• Information
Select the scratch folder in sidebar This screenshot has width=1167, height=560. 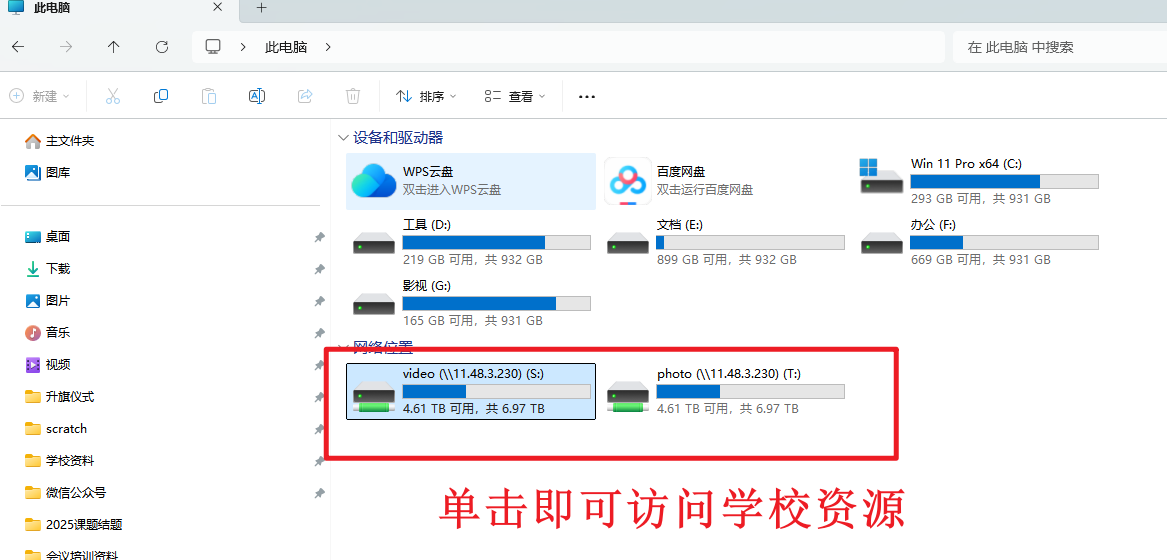point(66,429)
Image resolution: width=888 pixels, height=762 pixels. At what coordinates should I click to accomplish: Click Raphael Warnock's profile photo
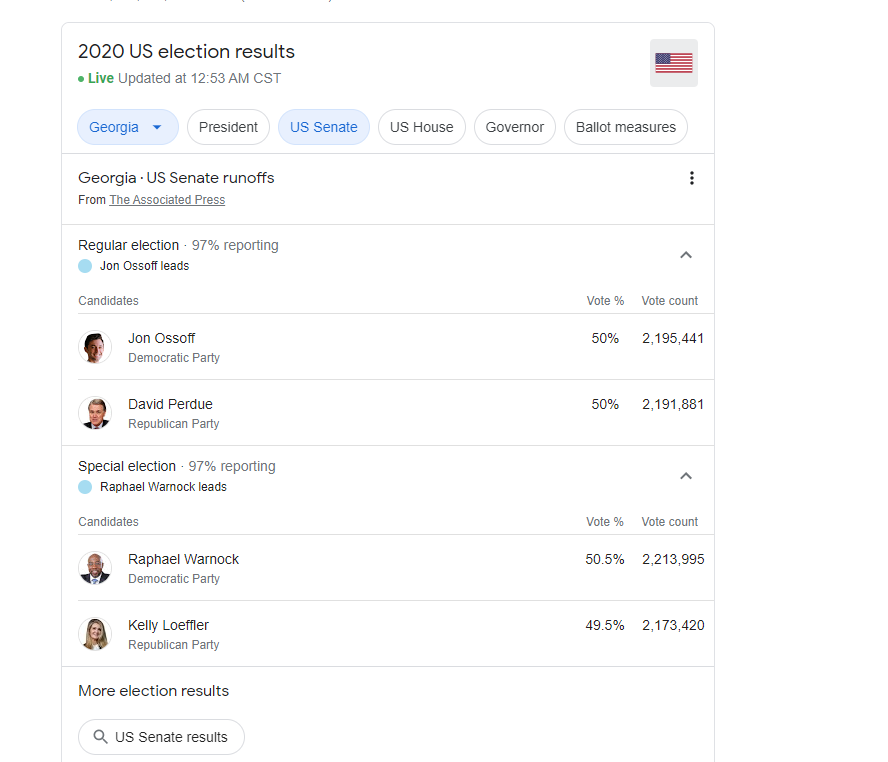point(95,568)
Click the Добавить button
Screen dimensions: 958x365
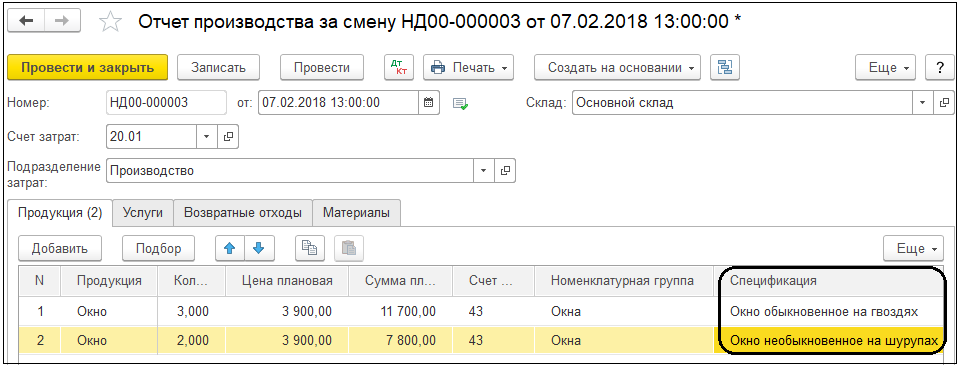[x=60, y=248]
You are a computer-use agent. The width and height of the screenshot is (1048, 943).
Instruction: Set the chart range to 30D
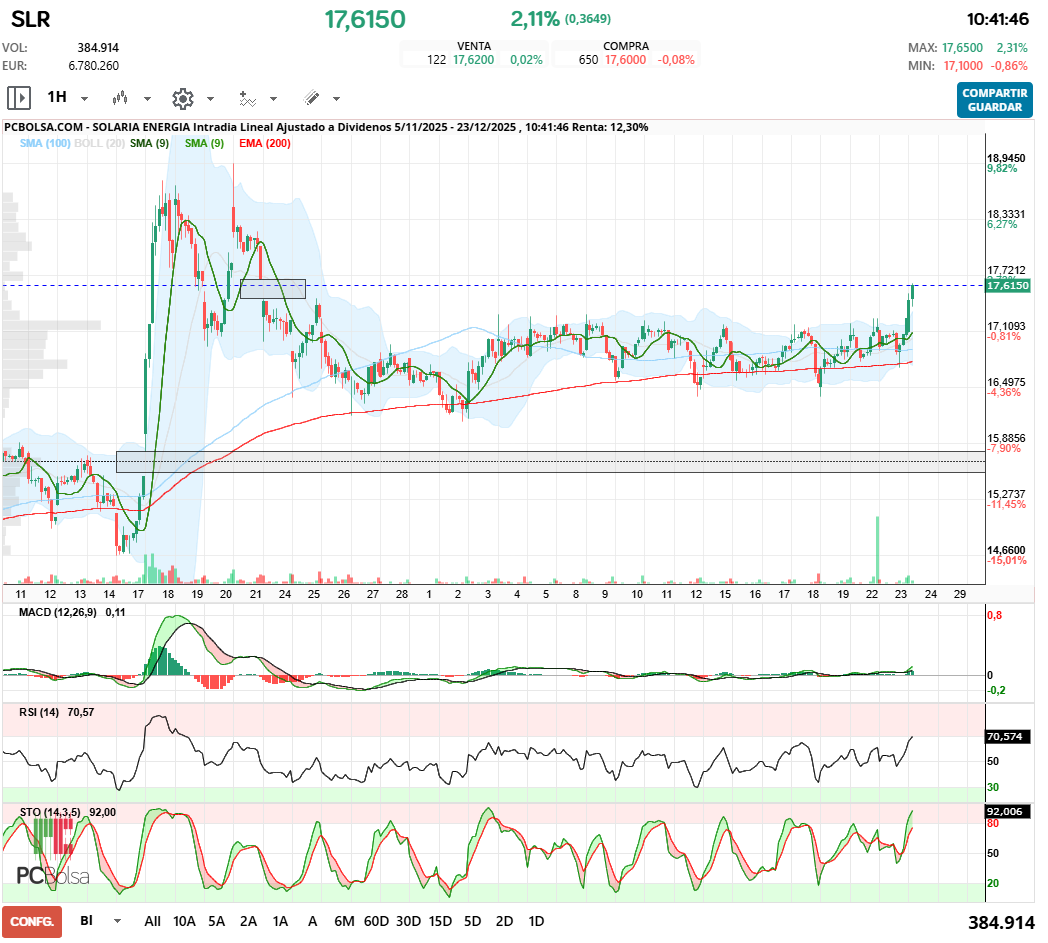(x=408, y=921)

• Task to complete
Please give again only those lines that run from the one containing "Image resolution: width=888" through the final line of the listing, both included, exactly as written and without pictures.

• Answer
Image resolution: width=888 pixels, height=762 pixels. At what coordinates should I click to accomplish: Click Raphael Warnock's profile photo
point(95,568)
Click the Добавить button
Screen dimensions: 958x365
[x=60, y=248]
You are a computer-use agent. The width and height of the screenshot is (1048, 943).
Instruction: Set the chart range to 30D
(x=408, y=921)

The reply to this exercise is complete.